***** PAGE *****

That sentence carries more weight than it first appears. Read as a technical instruction, it means: preserve the available light, accept the imperfections, let the space be itself. Read as a civic position — inside a community fighting over whether it had the right to remain — it means something else entirely. By refusing to improve what he found, Lee preserved a state of things that had not yet been decided. The photographs did not argue for any side. They made the disappearance visible before it happened.
Photography, in that moment, became a form of silent participation. And years later, those images remain — long after the argument was settled and the space was changed.
A Fool's Thirty Years: When Discarded Film Becomes Fine Art
If Treasure Hill clarified Lee's relationship to the world outside the frame, A Fool's Thirty Years turned his attention toward what was inside the camera all along.
The starting point was almost absurdly small: the unexposed leader strip at the beginning of every roll of film — the section that feeds through the camera mechanism, absorbs the first light, and is then discarded before processing. Technically, it is a non-image. Practically, it is waste. Lee began paying attention to it. "For thirty years," he said, leaning forward slightly, "I've been working inside thirty-six frames. But there is space beyond that."
What he found in that space was time made visible. Mould, chemical decay, the residue of reactions that had continued long after the shutter last closed. What had been technical failure — the kind of thing you throw away without looking — became, in his hands, subject matter.
The series title carries its own logic, compressed into three characters: Yi (一) for the film itself, the material origin of the image; Chi (痴) for the stubborn, inefficient devotion of a maker who keeps going without calculating returns; Thirty Years for the slow accumulation of technique, change, and the gradual revision of what photography means to the person practising it. The five works in the series are less pictures of the world than a structural argument: photography does not have to reproduce what is in front of the lens. It can turn inward, and find something there.

*****

- **SET OF TASKS**
[1] Rewrite the paragraph of the piece on Lee's photography that begins "The starting point was almost absurdly small" in a shorter form, keeping its main facts.
[2] From the piece on Lee's photography, reproduce the passage that begins at the words "A Fool's Thirty Years: When" and stops after the words "camera all along.".
[3] Answer these questions using the piece on Lee's photography.
(a) What did photography become in the moment of the Treasure Hill work?
(b) Which part of a film roll was the starting point for A Fool's Thirty Years?
(c) How many works are in the A Fool's Thirty Years series?

***** DATA SUPPLIED *****

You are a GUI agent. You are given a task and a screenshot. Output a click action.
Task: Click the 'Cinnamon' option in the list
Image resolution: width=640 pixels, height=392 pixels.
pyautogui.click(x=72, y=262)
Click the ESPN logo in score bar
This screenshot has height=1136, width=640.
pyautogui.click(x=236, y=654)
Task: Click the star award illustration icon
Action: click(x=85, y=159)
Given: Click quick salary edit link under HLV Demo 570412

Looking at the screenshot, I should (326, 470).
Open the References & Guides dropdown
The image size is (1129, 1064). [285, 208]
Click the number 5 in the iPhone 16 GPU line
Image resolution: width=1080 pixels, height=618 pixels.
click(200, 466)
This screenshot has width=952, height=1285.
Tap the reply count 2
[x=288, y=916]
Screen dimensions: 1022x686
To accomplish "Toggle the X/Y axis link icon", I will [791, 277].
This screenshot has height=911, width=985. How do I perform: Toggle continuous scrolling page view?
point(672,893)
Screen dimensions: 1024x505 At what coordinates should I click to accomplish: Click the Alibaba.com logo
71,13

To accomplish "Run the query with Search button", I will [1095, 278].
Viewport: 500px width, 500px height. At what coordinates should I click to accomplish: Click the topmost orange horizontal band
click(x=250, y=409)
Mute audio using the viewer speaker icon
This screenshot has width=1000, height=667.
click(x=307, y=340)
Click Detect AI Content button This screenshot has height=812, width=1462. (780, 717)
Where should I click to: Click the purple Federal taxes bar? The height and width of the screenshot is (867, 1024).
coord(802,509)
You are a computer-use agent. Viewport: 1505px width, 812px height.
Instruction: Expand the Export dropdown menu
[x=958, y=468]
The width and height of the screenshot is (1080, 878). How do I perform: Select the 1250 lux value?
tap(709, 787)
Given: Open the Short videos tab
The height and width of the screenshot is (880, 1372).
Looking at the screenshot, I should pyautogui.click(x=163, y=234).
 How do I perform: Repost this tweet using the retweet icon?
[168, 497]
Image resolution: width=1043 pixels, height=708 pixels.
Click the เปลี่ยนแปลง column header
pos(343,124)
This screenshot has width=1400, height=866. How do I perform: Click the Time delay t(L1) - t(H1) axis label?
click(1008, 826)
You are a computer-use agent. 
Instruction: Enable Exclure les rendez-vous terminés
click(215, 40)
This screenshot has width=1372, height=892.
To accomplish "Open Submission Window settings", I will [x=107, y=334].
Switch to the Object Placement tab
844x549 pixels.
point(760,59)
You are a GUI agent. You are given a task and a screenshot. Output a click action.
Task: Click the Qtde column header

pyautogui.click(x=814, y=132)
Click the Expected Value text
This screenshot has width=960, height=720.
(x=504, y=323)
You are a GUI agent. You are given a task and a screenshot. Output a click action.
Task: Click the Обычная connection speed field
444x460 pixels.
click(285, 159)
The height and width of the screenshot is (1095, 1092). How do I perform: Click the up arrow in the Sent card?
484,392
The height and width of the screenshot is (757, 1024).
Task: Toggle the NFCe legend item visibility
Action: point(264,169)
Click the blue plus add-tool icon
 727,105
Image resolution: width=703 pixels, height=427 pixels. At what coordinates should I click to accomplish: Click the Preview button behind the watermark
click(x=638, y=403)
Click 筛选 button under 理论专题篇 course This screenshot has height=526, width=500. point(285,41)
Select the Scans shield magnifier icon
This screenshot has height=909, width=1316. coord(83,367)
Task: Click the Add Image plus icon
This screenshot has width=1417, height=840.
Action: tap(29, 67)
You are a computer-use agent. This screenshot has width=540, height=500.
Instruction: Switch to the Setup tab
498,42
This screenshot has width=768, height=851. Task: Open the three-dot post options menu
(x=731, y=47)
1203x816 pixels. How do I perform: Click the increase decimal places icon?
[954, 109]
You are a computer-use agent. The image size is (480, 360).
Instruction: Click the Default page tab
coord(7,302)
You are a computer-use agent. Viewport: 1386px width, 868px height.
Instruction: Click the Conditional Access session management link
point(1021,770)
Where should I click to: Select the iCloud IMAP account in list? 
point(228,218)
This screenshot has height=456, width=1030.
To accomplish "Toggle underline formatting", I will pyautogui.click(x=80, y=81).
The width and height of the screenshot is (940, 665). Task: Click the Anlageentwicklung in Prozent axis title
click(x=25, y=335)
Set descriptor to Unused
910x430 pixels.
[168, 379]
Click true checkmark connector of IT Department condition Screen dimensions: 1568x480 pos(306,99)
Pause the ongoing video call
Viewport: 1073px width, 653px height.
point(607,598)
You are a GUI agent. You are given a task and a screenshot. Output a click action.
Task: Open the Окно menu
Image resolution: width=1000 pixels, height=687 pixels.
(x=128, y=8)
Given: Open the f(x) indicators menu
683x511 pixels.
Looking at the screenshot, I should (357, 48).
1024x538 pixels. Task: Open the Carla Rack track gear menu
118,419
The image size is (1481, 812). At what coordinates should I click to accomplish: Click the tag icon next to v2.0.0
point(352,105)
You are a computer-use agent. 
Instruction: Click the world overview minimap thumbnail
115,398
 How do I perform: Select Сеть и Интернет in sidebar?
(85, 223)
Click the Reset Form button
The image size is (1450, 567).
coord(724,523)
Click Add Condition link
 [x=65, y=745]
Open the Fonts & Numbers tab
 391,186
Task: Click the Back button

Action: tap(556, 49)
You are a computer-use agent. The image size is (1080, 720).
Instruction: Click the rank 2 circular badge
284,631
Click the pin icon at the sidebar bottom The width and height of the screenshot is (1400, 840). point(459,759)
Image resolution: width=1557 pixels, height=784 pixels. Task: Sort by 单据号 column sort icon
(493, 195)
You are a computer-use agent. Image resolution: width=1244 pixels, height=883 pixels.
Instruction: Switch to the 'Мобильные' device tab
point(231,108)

*****

- **RESPONSES IN ORDER**
[1] A Fool's Thirty Years began with the unexposed leader strip at the start of every roll of film. This is the section that feeds through the camera, absorbs the first light, and is discarded before processing. Though technically a non-image and practically waste, it drew Lee's attention. He said that for thirty years he had worked inside thirty-six frames, but there was space beyond that.

[2]
A Fool's Thirty Years: When Discarded Film Becomes Fine Art
If Treasure Hill clarified Lee's relationship to the world outside the frame, A Fool's Thirty Years turned his attention toward what was inside the camera all along.

[3]
(a) A form of silent participation.
(b) The unexposed leader strip at the beginning of every roll of film.
(c) Five.